Begin with the line that contains "Open the 取得結果" and transcribe each line after it, up to and including the last line of the listing below.

_Record extracts_.
■ ■ ■
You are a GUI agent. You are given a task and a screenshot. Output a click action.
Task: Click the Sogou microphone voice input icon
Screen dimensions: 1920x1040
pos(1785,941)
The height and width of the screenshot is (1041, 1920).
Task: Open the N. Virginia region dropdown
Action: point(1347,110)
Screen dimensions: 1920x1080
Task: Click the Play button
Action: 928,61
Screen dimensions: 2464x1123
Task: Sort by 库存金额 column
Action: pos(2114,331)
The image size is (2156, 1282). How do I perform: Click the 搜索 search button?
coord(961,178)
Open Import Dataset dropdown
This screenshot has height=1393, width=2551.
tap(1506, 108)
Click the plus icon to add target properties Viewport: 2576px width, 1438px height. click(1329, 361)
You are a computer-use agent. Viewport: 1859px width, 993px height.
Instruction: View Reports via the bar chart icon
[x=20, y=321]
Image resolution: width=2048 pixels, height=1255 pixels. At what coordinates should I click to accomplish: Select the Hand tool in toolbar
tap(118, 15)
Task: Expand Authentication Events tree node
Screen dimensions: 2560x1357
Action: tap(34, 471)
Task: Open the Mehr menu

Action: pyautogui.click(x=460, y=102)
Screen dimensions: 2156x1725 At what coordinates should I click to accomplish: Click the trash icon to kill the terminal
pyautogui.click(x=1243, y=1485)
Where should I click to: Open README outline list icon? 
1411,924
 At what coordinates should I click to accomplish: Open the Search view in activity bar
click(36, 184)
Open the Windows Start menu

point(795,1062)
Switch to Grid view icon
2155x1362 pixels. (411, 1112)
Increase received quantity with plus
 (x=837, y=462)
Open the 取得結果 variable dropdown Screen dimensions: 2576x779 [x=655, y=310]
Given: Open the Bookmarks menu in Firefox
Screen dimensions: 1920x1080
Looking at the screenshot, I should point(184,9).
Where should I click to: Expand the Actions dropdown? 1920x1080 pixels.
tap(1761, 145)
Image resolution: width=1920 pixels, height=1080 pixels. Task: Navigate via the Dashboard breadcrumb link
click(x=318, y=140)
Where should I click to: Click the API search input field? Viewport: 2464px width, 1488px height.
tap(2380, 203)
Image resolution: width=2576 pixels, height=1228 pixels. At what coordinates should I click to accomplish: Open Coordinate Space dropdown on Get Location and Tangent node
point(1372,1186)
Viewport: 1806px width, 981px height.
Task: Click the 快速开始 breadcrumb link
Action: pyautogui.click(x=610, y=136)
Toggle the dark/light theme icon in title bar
■ ■ ■
_Completed task_.
Open the 取得結果 variable dropdown Screen dimensions: 2576x779 [x=655, y=310]
Given: Open the Bookmarks menu in Firefox
Screen dimensions: 1920x1080
Looking at the screenshot, I should point(184,9).
Where should I click to: Expand the Actions dropdown? 1920x1080 pixels.
tap(1761, 145)
Image resolution: width=1920 pixels, height=1080 pixels. Task: Navigate via the Dashboard breadcrumb link
click(x=318, y=140)
Where should I click to: Click the API search input field? Viewport: 2464px width, 1488px height.
tap(2380, 203)
Image resolution: width=2576 pixels, height=1228 pixels. At what coordinates should I click to accomplish: Open Coordinate Space dropdown on Get Location and Tangent node
point(1372,1186)
Viewport: 1806px width, 981px height.
Task: Click the 快速开始 breadcrumb link
Action: pyautogui.click(x=610, y=136)
Toggle the dark/light theme icon in title bar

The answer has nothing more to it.